** Your objective **
Everything from the line with "Given: Enable 大きなマウスポインター switch" down to the line with "Image resolution: width=548" below must be printed exactly, those two lines included. Exclude pictures.

** Source information **
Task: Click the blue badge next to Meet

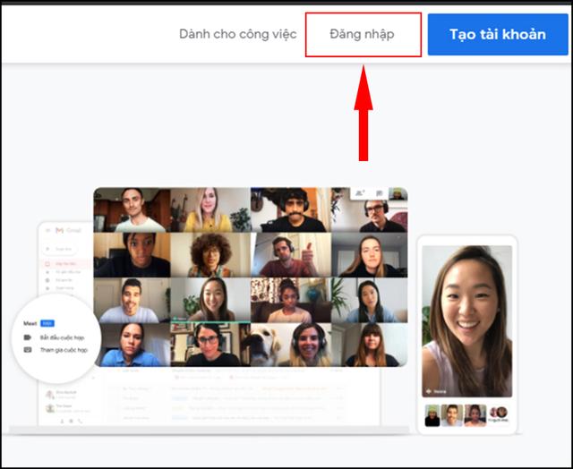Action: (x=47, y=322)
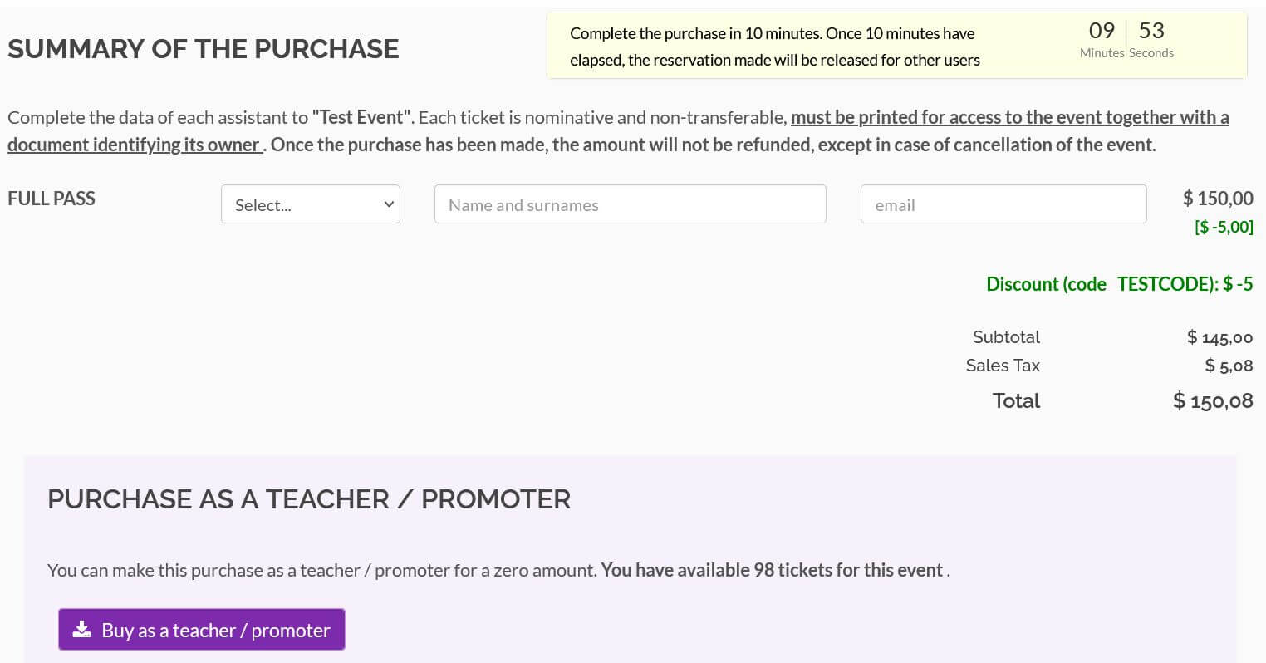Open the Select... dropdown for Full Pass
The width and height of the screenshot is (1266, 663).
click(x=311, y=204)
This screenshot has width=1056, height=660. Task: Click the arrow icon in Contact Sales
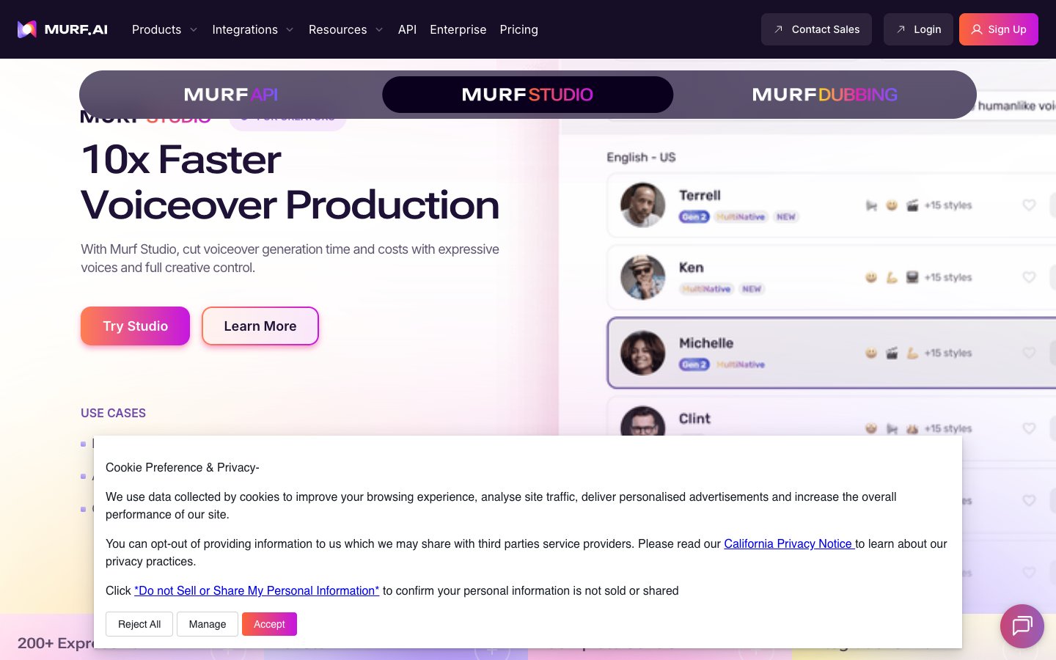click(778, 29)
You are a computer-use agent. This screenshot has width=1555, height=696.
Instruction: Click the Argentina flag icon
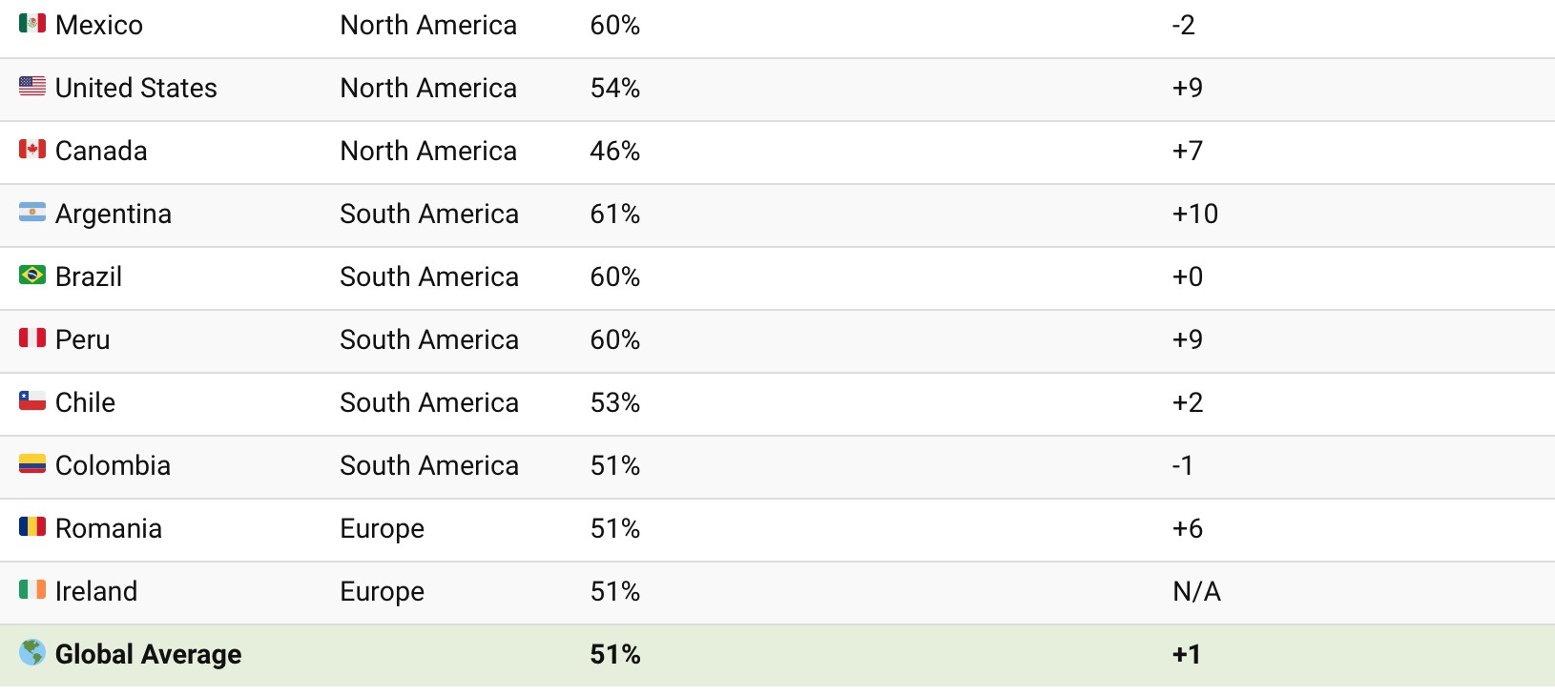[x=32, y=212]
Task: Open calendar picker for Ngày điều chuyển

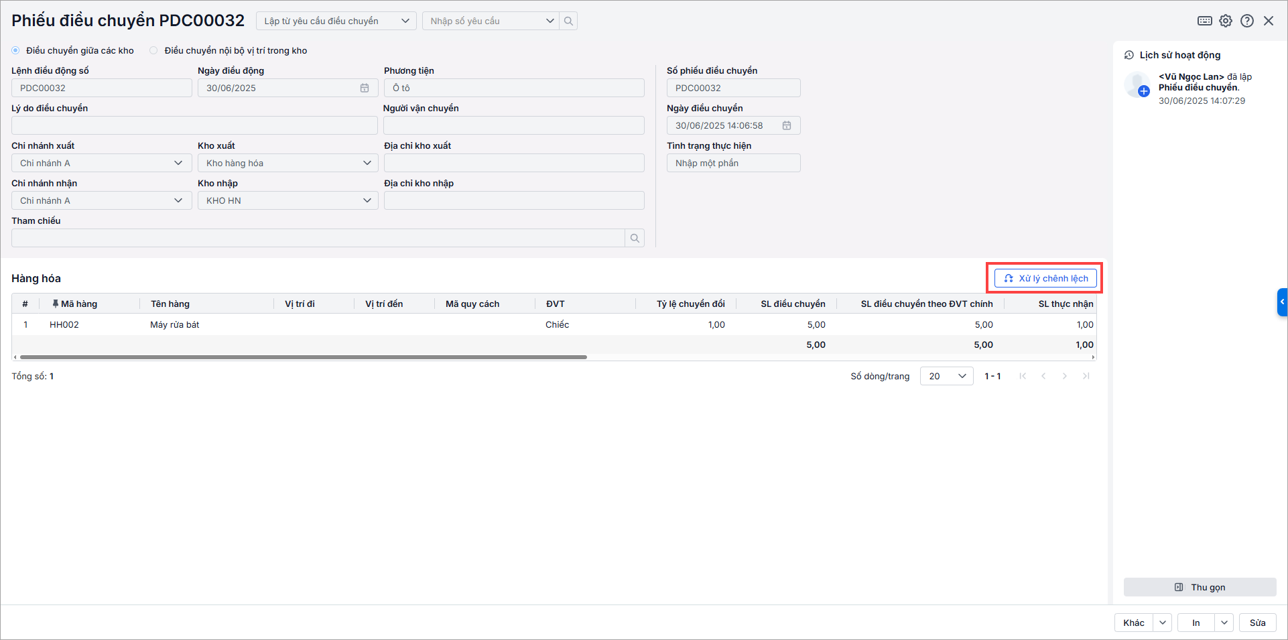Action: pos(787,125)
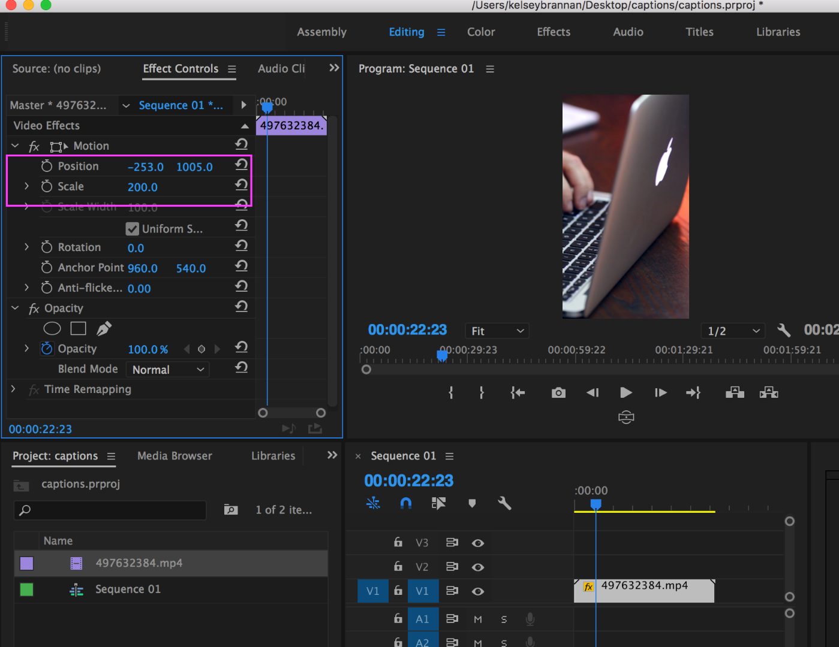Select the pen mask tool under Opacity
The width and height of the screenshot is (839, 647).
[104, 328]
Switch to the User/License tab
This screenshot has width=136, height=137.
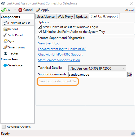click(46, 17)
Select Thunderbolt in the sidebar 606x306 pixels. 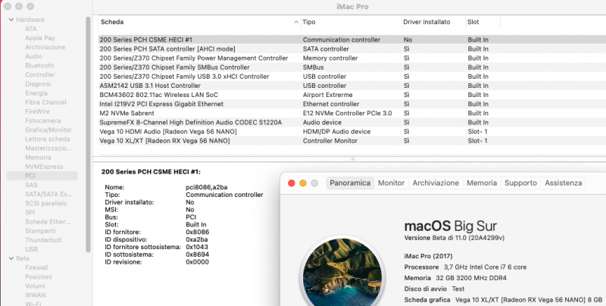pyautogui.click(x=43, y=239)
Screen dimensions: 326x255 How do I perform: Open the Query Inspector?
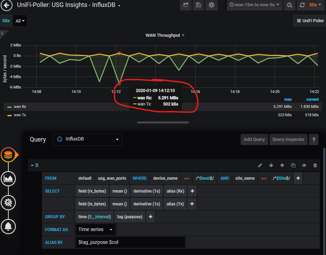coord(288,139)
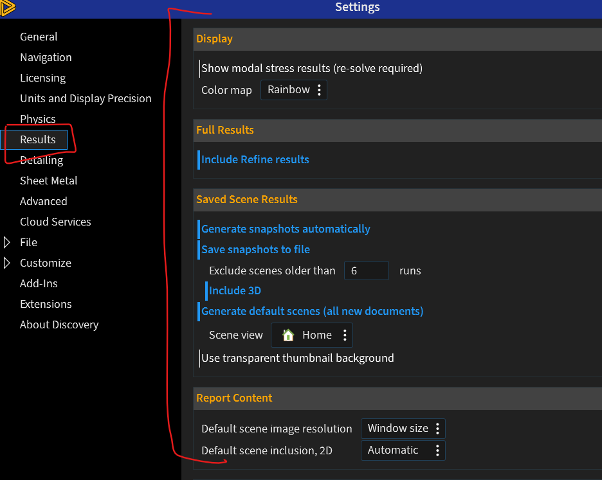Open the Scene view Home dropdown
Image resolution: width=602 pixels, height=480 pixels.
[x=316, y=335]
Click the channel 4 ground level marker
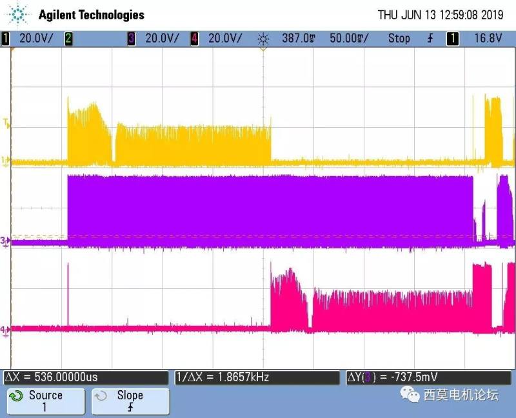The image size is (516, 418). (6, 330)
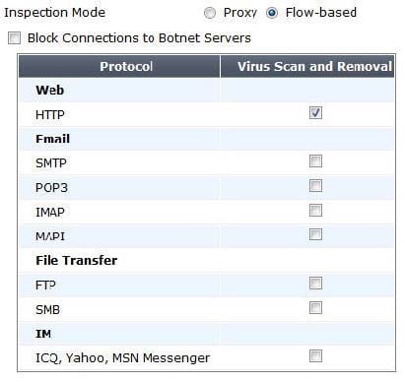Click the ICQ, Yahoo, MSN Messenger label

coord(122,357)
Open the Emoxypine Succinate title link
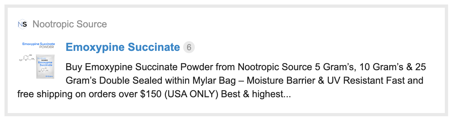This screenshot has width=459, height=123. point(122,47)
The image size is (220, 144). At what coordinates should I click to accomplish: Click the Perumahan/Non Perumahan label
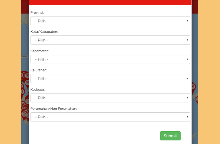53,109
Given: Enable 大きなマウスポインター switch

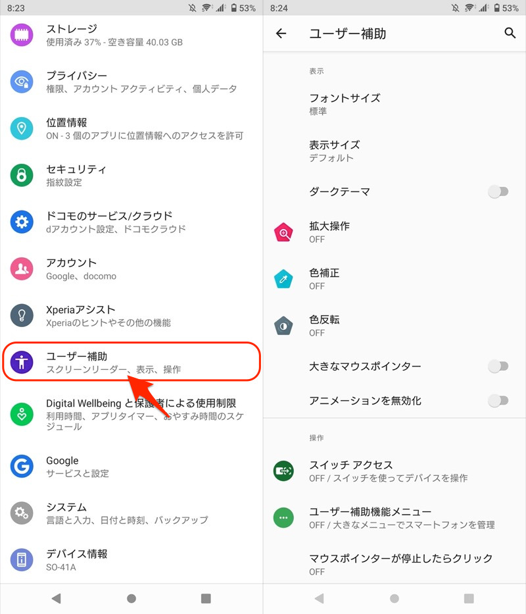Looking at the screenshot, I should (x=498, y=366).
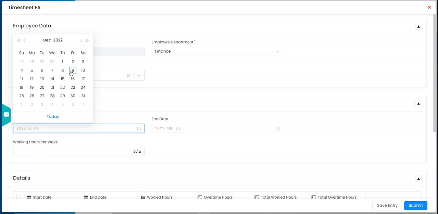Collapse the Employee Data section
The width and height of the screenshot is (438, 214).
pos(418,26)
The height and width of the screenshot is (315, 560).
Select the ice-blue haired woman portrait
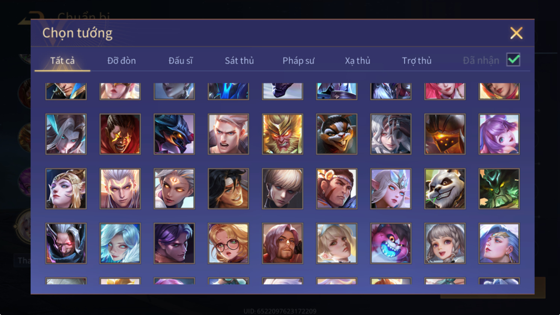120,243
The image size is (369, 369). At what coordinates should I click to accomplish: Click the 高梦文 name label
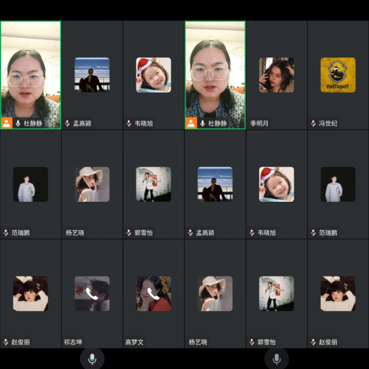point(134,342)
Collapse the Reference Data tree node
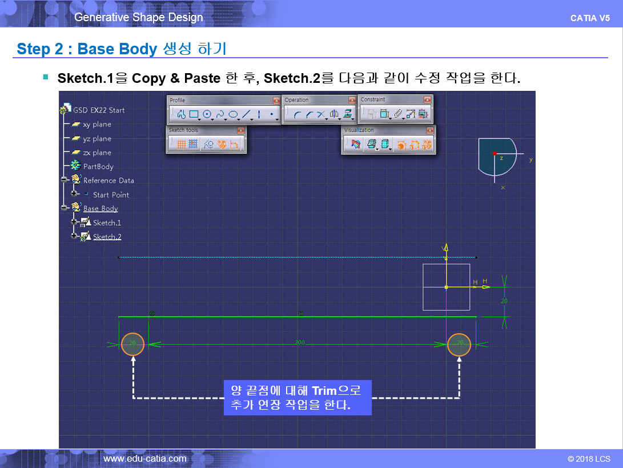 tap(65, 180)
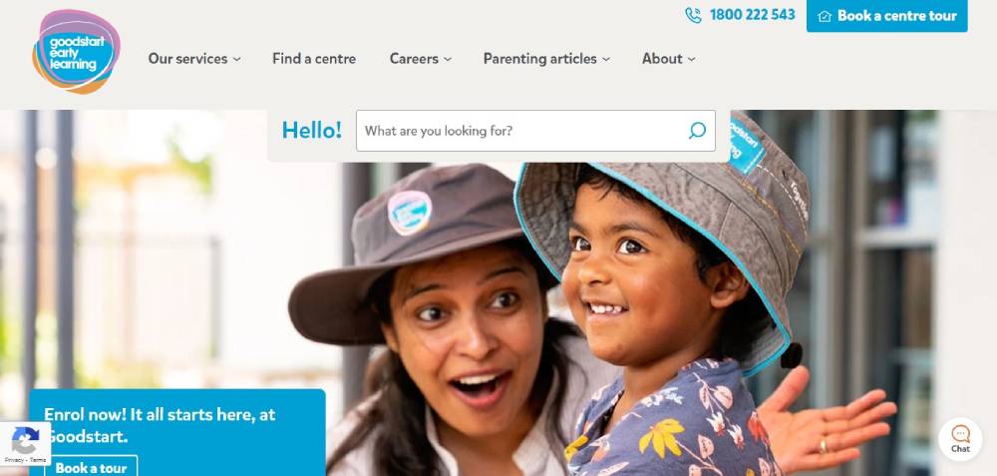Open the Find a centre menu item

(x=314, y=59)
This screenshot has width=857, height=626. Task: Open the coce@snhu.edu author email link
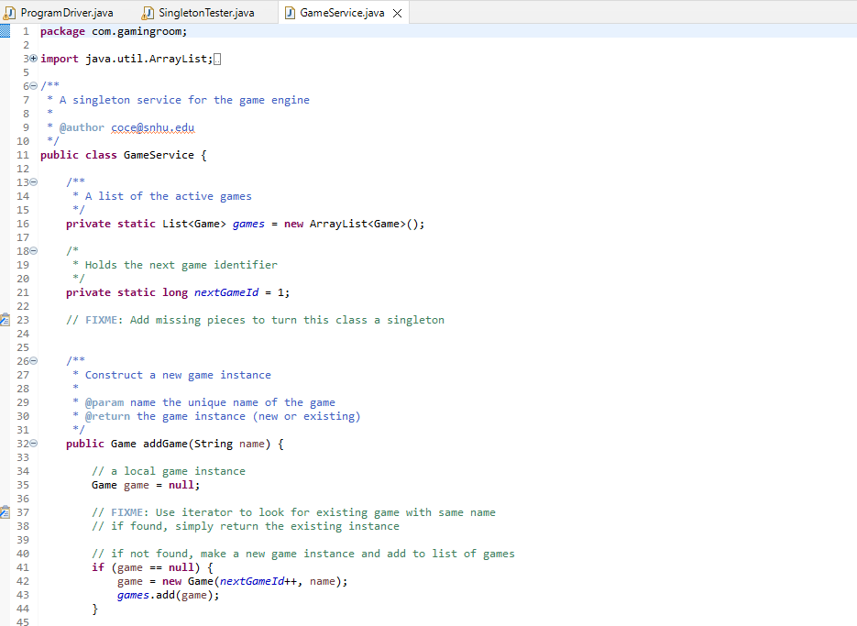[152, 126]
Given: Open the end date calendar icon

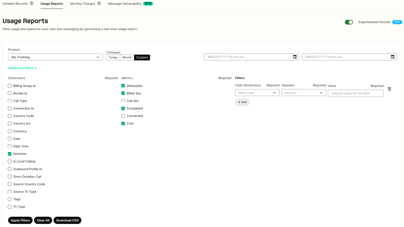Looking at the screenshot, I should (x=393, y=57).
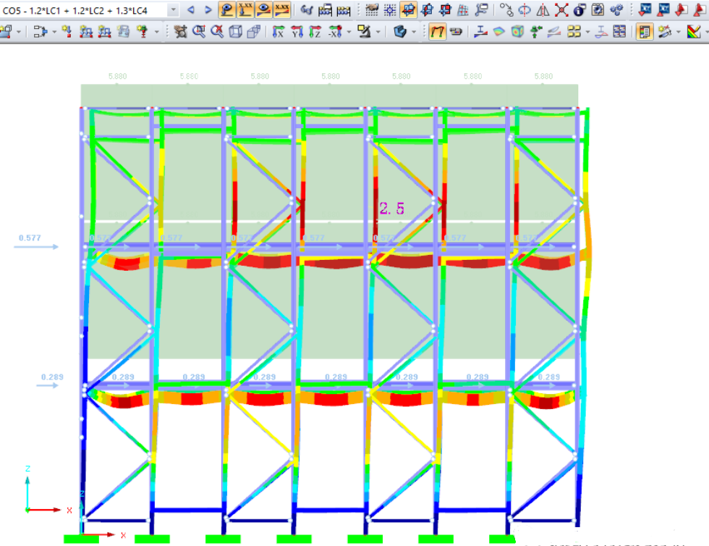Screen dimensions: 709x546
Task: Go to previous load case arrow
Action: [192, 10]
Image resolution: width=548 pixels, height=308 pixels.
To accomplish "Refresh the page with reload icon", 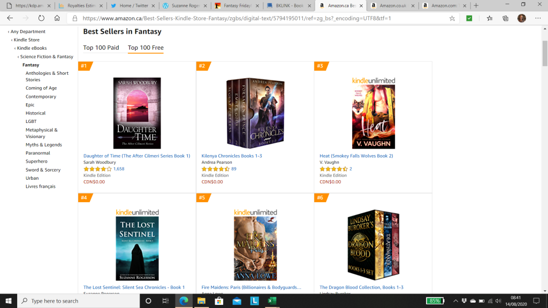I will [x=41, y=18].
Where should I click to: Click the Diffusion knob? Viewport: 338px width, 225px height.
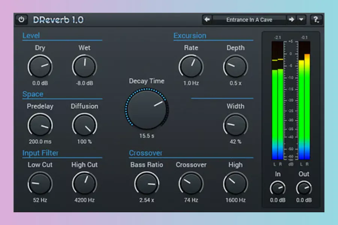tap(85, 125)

** Output for this task **
Given: Enable 大きなマウスポインター switch

Looking at the screenshot, I should (x=498, y=366).
Collapse the Employee Data section
The width and height of the screenshot is (438, 214).
pos(418,26)
The height and width of the screenshot is (315, 560).
Select the ice-blue haired woman portrait
120,243
The image size is (369, 369). At what coordinates should I click to accomplish: Click the 高梦文 name label
point(134,342)
Collapse the Reference Data tree node
 tap(65, 180)
Open the Find a centre menu item

(x=314, y=59)
This screenshot has width=857, height=626. Task: Open the coce@snhu.edu author email link
[152, 126]
Given: Open the end date calendar icon

Looking at the screenshot, I should (x=393, y=57).
Screen dimensions: 709x546
Task: Go to previous load case arrow
Action: [192, 10]
Image resolution: width=548 pixels, height=308 pixels.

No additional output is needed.